◆ Directions
Extract all lines in the data that contain the word "Daddy".

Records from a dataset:
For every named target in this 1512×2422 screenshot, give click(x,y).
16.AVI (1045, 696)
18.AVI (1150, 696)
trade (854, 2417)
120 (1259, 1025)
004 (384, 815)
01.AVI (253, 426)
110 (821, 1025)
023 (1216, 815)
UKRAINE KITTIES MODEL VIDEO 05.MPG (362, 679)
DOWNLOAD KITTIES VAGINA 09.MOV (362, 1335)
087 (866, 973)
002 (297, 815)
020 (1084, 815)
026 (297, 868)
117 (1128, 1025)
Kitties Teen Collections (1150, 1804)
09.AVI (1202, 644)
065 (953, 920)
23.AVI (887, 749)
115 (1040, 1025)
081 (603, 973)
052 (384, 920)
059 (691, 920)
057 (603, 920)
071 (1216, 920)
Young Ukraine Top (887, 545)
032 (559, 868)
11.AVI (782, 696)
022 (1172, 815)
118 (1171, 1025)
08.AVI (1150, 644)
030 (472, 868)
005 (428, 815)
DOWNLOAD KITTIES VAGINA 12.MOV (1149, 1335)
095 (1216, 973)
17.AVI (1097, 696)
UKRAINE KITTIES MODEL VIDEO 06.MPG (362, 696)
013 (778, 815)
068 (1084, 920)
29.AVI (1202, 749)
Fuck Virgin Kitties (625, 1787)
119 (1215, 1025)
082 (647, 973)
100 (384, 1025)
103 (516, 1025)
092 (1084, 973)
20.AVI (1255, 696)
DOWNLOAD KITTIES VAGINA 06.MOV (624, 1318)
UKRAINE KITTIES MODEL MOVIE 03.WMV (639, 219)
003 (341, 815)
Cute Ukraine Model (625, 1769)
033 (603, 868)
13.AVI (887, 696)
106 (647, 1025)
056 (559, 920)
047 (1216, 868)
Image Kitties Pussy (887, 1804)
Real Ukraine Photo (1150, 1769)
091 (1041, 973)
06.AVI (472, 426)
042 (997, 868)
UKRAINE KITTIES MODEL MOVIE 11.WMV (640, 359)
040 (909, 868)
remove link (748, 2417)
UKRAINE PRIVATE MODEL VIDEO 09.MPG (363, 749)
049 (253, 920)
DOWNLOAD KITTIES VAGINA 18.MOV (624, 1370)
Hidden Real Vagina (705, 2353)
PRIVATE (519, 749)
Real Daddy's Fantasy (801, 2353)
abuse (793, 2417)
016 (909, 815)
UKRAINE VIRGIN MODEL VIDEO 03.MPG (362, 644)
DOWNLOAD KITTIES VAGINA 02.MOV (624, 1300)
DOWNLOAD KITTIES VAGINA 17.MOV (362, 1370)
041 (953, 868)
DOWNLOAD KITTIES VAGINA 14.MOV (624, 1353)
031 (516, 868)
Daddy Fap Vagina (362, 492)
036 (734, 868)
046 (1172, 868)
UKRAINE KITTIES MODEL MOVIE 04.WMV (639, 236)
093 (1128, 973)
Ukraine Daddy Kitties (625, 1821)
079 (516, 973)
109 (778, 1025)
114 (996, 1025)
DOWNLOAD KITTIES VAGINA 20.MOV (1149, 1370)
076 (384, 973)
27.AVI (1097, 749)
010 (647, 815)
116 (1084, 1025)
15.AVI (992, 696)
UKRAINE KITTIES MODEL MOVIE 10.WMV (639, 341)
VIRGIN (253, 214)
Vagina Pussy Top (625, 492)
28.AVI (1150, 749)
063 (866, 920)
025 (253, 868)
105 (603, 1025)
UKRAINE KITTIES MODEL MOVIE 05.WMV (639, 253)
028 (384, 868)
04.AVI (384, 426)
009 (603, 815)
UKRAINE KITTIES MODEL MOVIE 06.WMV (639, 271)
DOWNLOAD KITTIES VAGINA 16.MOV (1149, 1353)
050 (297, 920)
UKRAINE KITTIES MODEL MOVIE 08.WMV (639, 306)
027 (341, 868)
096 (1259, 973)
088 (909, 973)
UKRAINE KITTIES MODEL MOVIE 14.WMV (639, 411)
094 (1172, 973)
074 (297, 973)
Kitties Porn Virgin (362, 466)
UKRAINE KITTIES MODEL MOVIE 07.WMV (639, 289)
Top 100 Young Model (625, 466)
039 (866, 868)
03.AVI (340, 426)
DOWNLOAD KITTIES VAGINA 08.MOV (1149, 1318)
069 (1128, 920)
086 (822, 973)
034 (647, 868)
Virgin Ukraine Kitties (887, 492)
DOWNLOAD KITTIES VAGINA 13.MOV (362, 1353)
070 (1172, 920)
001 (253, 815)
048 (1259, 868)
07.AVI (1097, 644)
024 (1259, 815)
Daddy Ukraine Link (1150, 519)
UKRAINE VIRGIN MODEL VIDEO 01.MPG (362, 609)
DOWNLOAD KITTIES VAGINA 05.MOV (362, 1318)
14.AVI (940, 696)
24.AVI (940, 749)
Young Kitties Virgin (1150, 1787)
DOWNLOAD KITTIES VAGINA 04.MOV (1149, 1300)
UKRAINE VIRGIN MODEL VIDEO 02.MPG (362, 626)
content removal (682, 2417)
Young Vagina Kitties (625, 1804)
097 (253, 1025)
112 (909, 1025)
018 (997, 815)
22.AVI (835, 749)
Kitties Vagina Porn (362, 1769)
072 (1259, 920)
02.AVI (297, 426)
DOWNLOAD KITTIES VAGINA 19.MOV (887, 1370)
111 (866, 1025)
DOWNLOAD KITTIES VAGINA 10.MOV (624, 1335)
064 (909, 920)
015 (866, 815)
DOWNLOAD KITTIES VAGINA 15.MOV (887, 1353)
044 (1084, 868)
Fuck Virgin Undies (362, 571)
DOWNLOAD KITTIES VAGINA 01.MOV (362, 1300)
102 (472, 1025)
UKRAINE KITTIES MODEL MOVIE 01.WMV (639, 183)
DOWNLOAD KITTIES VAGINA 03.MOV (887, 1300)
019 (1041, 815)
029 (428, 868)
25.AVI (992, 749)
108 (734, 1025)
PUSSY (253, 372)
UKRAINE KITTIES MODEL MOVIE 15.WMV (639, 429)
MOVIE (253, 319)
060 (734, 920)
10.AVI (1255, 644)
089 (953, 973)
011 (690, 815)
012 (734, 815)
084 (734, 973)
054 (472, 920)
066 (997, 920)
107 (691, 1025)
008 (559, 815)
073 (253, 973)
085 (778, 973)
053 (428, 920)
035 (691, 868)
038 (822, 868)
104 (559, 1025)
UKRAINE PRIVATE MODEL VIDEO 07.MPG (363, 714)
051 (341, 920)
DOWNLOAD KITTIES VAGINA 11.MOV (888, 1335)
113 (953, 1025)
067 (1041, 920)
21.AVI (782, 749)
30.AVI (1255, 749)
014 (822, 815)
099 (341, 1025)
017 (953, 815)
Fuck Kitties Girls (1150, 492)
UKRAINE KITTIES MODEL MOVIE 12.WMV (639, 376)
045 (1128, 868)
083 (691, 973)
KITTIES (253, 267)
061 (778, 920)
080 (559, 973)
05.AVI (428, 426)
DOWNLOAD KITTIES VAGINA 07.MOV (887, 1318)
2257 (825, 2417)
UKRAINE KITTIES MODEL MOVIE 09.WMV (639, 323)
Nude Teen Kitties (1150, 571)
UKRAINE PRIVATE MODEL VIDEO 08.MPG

◆ Result of the task
Real Daddy's Fantasy (801, 2353)
Daddy Fap Vagina (362, 492)
Ukraine Daddy Kitties (625, 1821)
Daddy Ukraine Link (1150, 519)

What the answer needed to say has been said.